WHAT TO WORK ON — Continue the passage about the 2025 Minneapolis and St. Paul city elections, picking up right after its final sentence.

SELECTED EXTRACT —
That collective opposition strategy, which did not prevail in Minneapolis, appears to have won the day in St. Paul.  

Like Mayor Frey, incumbent St. Paul Mayor Melvin Carter (also a former city councilman) was running for a third consecutive term.  

Carter lost to sitting state Rep. Her (DFL-St. Paul) who is serving her fourth term representing the city in the state legislature. Her, along with her family, came to the United States as refugees from Laos. In June 2025, in a speech on the House floor, Her made some statements that seemed (incorrectly) to imply that she was an illegal alien. She appears to have gotten caught up in the moment and misspoke.  

In the St. Paul mayor’s race, RCV was less kind to the two-term incumbent. In a five-way contest, Carter narrowly led Her by a 40.8 to 38.2 margin after round one. With neither candidate reaching 50 percent, the race went to round two. 

After distributing the alternative choices of the three also-ran candidates, Her inched ahead 47.8 percent to 45 percent. Neither candidate gained a majority, but Her was declared the winner.  

As in Minneapolis, the challenger benefited more from RCV, receiving more second-round votes, by more than a 2:1 margin, and enough to overcome the incumbent’s round one lead.  

Another factor in the Minneapolis mayoral outcome that got some attention, but without any quantification, was the tribal element.  

Sen. Fateh is a second-generation Somali-American, having been born in Washington, D.C., to immigrant parents. 

A number of commentators on social media and in alternative publications floated a theory that members of rival Somali clans to Fateh’s instead supported Frey in the contest. 

Both Fateh and Frey made explicit, direct appeals to Somali supporters in Somali during the contest. Fateh’s Somali-language efforts were augmented by his biggest supporter, Congresswoman Ilhan Omar of Minneapolis. Both Fateh and Omar are believed to belong to the same Somali clan.  

Estimates of the Somali population within the city of Minneapolis range around 25,000. It is not known how many of them are of voting age, eligible to vote, and participate in voting. It’s possible, though, given the final margin, that intra-tribal rivalries may have played a role in the outcome.  

This year’s contest wasn’t just about the race for mayor. The entire Minneapolis city council was also on the ballot in November, and it appears they have turned back the radical tide, ever so slightly. 

The accompanying scorecard can be used to keep the players straight from the two mayors down through all 13 Minneapolis city council members listed by ward (district).  

Incumbents are noted in bold, and winners are circled in a box. [Note: In 2025, only one city council contest (Ward 5) went beyond round one, and RCV did not change the outcome.]  

The progressive/socialist/far-left cadre is listed on the left, identified by the endorsements from like-minded groups. These lefter-leaning entities include the Twin Cities Democratic Socialists of America (DSA), the Council on American-Islamic Relations (CAIR), Minneapolis for the Many (MANY), and TakeAction MN (TAKE).

EXTRACTED MATERIAL —
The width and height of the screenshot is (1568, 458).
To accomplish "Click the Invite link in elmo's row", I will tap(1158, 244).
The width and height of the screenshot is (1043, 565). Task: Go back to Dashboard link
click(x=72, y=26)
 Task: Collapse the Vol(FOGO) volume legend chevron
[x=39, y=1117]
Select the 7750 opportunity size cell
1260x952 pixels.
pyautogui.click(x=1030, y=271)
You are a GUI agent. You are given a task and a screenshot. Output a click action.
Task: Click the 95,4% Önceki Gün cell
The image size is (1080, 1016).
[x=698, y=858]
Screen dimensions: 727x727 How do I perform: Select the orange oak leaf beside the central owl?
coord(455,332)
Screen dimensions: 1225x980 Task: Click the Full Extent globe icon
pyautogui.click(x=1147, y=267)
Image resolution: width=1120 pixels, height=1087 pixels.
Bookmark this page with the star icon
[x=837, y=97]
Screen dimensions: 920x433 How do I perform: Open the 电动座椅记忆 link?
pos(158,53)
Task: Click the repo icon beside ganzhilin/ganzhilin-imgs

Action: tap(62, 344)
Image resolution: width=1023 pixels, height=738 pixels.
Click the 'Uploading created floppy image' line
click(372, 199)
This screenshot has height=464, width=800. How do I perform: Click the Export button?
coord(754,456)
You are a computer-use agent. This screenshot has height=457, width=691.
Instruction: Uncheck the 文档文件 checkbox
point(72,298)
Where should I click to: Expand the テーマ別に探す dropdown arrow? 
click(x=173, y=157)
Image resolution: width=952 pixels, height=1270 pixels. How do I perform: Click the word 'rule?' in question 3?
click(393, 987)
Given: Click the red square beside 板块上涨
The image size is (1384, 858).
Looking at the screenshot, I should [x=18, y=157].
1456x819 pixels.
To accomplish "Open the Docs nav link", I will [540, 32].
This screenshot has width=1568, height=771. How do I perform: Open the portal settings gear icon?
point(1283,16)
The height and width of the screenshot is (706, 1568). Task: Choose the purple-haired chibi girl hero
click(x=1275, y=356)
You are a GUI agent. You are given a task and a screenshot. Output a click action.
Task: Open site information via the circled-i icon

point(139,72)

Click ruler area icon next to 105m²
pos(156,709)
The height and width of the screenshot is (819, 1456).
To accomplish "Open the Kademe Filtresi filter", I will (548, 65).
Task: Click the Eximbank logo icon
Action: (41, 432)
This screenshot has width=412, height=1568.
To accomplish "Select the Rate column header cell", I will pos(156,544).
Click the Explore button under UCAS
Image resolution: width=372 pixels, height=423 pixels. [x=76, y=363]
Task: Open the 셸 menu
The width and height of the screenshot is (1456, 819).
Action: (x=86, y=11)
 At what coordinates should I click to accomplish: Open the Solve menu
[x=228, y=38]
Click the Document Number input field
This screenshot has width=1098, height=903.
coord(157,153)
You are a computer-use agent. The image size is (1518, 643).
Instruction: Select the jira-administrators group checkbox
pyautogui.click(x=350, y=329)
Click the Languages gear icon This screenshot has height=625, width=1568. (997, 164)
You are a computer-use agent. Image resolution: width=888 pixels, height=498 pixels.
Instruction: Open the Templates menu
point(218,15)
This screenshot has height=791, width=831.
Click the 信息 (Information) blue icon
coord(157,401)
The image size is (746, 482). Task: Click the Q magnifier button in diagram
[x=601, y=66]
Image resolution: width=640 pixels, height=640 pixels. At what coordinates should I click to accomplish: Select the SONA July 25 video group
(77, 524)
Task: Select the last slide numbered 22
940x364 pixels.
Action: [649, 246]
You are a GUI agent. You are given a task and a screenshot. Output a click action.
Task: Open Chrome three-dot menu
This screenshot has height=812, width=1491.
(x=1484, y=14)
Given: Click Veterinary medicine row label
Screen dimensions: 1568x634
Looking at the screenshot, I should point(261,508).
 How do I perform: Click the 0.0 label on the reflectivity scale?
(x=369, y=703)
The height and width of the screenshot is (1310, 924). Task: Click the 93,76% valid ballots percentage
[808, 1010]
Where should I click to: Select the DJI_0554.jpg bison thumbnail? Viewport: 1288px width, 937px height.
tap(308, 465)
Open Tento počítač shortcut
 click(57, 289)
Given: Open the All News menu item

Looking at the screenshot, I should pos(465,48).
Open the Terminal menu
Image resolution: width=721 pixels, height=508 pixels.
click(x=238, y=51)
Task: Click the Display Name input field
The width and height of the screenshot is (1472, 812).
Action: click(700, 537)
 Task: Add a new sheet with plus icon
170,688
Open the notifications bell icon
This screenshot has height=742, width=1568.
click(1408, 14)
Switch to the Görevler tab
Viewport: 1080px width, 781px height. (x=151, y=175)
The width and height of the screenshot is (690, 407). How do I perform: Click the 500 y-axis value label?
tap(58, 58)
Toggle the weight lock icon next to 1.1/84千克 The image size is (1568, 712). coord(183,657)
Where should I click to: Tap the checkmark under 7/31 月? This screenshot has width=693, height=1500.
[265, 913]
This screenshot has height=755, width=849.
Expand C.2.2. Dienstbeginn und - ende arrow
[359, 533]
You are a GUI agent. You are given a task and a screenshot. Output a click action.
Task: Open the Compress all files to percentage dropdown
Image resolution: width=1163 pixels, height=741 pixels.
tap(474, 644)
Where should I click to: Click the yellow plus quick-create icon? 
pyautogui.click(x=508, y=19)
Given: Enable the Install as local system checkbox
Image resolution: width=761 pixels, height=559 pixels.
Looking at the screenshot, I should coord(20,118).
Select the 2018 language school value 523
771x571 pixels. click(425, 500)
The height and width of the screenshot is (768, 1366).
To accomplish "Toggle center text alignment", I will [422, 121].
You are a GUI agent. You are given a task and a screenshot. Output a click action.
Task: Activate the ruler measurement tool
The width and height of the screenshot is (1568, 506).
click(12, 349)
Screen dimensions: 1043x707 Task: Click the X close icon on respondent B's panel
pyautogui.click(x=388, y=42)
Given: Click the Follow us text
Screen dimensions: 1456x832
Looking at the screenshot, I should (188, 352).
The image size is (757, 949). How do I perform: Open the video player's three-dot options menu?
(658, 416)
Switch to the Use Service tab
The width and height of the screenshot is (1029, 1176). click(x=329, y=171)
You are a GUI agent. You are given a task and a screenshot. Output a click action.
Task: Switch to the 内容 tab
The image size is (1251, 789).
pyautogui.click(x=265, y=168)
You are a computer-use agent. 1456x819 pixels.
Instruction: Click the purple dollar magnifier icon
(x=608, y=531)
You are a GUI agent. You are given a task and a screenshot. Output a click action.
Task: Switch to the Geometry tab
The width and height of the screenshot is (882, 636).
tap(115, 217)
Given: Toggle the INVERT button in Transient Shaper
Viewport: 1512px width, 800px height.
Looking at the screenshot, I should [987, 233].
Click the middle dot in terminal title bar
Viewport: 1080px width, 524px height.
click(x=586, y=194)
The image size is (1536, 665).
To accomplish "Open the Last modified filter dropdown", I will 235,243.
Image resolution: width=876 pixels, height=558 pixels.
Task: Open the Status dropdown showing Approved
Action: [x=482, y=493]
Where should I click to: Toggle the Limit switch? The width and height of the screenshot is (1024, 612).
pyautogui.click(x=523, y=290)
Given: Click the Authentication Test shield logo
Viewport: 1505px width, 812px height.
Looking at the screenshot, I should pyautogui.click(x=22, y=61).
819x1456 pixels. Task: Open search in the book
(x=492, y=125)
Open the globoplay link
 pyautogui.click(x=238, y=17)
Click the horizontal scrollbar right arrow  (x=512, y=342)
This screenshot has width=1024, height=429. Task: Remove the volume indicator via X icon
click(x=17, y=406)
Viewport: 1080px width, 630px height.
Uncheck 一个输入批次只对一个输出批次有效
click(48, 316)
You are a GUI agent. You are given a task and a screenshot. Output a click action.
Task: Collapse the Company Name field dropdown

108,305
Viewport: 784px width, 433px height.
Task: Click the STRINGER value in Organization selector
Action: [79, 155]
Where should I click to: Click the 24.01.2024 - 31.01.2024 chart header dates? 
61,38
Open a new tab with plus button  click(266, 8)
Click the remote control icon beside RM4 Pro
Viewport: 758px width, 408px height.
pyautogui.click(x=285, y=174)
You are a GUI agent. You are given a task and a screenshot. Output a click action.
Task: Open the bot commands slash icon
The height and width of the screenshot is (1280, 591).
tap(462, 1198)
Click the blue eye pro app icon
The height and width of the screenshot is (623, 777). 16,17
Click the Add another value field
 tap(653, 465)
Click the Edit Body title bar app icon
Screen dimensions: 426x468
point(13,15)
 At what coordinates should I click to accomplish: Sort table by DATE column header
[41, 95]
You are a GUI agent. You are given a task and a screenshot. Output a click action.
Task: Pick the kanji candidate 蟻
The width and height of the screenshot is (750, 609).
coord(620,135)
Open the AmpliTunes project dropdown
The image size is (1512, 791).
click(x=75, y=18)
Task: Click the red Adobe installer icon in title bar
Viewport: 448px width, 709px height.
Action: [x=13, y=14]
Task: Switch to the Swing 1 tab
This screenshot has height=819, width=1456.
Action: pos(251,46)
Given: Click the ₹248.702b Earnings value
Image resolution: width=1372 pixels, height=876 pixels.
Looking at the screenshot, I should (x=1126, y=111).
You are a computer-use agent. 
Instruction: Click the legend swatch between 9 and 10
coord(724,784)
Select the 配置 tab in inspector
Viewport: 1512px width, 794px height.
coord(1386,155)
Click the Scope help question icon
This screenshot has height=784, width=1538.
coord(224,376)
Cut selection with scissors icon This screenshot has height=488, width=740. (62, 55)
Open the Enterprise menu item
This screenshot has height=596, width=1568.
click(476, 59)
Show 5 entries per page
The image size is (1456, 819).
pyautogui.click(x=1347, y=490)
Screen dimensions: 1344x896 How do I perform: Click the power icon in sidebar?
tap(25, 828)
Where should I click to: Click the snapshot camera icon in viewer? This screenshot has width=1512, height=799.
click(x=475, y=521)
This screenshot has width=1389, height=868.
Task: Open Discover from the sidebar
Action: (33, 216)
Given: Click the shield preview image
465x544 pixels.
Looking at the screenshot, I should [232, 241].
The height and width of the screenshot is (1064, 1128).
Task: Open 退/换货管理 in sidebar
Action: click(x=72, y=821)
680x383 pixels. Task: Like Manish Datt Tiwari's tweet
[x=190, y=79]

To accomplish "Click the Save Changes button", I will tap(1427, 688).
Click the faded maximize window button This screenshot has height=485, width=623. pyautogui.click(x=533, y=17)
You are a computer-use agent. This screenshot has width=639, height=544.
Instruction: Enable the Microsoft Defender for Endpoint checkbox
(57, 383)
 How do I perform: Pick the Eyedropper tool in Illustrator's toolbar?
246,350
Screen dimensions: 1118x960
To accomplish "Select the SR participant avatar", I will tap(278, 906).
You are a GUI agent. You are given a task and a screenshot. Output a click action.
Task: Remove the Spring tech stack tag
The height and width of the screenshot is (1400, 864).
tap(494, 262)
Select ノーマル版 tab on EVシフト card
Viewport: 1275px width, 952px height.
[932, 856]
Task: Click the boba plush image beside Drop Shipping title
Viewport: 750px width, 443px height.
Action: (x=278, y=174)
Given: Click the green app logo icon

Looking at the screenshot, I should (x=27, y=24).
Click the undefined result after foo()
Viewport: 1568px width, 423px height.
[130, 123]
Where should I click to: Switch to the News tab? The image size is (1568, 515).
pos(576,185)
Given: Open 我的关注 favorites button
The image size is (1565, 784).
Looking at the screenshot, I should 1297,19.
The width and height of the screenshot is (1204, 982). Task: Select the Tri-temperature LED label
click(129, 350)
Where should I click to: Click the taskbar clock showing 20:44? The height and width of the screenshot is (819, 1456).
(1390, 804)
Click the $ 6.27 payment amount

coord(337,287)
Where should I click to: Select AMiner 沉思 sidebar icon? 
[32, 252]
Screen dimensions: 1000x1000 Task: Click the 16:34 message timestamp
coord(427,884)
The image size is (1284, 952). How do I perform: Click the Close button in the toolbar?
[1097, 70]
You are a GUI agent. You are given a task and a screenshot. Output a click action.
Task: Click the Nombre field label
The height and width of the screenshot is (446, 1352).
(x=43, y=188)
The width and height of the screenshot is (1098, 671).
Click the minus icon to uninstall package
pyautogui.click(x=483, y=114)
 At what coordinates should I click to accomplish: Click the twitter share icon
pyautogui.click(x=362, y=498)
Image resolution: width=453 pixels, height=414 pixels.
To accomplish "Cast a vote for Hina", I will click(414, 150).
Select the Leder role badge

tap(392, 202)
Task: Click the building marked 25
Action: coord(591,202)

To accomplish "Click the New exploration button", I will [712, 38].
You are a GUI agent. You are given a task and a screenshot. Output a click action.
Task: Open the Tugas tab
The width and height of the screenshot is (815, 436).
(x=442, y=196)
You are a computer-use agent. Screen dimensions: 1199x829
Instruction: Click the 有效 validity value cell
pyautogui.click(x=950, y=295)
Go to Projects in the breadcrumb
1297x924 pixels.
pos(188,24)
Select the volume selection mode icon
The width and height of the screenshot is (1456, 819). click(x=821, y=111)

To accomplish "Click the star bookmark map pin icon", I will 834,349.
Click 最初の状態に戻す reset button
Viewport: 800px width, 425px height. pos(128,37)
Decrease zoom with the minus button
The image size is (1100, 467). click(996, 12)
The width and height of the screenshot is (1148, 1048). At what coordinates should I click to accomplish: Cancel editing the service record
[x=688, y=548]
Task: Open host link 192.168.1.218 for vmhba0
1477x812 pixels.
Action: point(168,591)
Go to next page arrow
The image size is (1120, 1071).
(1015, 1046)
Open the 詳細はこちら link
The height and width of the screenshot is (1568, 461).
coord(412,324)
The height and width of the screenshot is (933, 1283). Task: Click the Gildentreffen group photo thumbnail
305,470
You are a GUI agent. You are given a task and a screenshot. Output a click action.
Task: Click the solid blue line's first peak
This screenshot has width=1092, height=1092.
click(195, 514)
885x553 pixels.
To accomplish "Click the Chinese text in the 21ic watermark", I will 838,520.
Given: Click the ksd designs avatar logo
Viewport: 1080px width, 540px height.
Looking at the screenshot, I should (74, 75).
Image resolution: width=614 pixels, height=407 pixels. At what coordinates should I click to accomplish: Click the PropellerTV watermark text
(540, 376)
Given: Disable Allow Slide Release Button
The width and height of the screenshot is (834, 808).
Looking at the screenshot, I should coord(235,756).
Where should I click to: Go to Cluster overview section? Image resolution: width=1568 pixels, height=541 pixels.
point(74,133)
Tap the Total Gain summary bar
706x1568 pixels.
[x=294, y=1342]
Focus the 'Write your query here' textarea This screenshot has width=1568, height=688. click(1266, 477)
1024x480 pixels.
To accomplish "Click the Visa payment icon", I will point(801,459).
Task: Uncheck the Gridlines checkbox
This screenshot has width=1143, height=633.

ANSWER —
“Moderates” are listed in the rightmost column, with their endorsements by the business-backed centrist group All of Minneapolis (ALL).  

Going into election night, “progressives” held an eight to five advantage over “moderates” on the 13-member council.  

One incumbent lost in 2025, the lefter-learning Katie Cashman (Ward 7). Ward 8 had been with the moderates, but the socialist candidate Soren Stevenson took the open seat.  

Moderates won both remaining open seats, including the one held by the retiring Jeremiah Ellison (Ward 5), son of the state Attorney General. 

On net, moderates gained a seat, giving them an apparent 7 to 6 edge, with the balance of power now in the hands of returning council member Jamal Osman (Ward 6).  

The Minnesota Star Tribune summed up the ideological breakdown:  

The math leaves the progressives with a one-seat majority and the difficult task of rounding up two more votes to get the nine needed to override a Frey veto.  

But it could be a stage set for a swing voter, and Osman told supporters after winning re-election Tuesday night that he would be that person.  

The Star Tribune adds:  

Osman has often distanced himself from the DSA’s skepticism toward policing, and before the progressive bloc took control two years ago, he frequently voted with the comparatively moderate majority.  

It’s interesting to note that the two CAIR-endorsed candidates for mayor of Minneapolis (Fateh) and St. Paul (Carter) both lost in 2025.  

CAIR also endorsed eight candidates for the Minneapolis City Council. Two lost, including the incumbent Katie Cashman (Ward 7). 

The significance of this result lies in how the Minneapolis race was portrayed in national and international media during the run-up to Nov. 4. Fateh was cast as the “Minneapolis Mamdani,” drawing parallels to Zohran Mamdani, another Democratic Socialist, who won his race for mayor of New York City. Mamdani was also backed by CAIR in his race, which donated $100,000 to the Mamdani cause.  

Local political commentator Blois Olson noted the following in his political newsletter, “Morning Take,” the day prior to the election:  

In ads CAIR Action Midwest calls out its endorsements for Minneapolis races to “Invest in Muslim Political Power.” While the post doesn’t only highlight Muslim candidates, it’s a message that if pushed by a Christian or Jewish organization would undoubtedly draw outrage from the far left and CAIR. In fact, progressive social media commentators from Minnesota have called out candidates in the Anoka-Hennepin race as “White Christian Nationals” as a criticism.  

CAIR has its own colorful history, as the New York Post reminded its readers before the New York City contest. 

CAIR was named as an unindicted co-conspirator in the notorious 2007 Holy Land Foundation terrorism financing trial; five Holy Land Foundation leaders were convicted of giving Hamas more than $12 million and were sentenced to decades in prison.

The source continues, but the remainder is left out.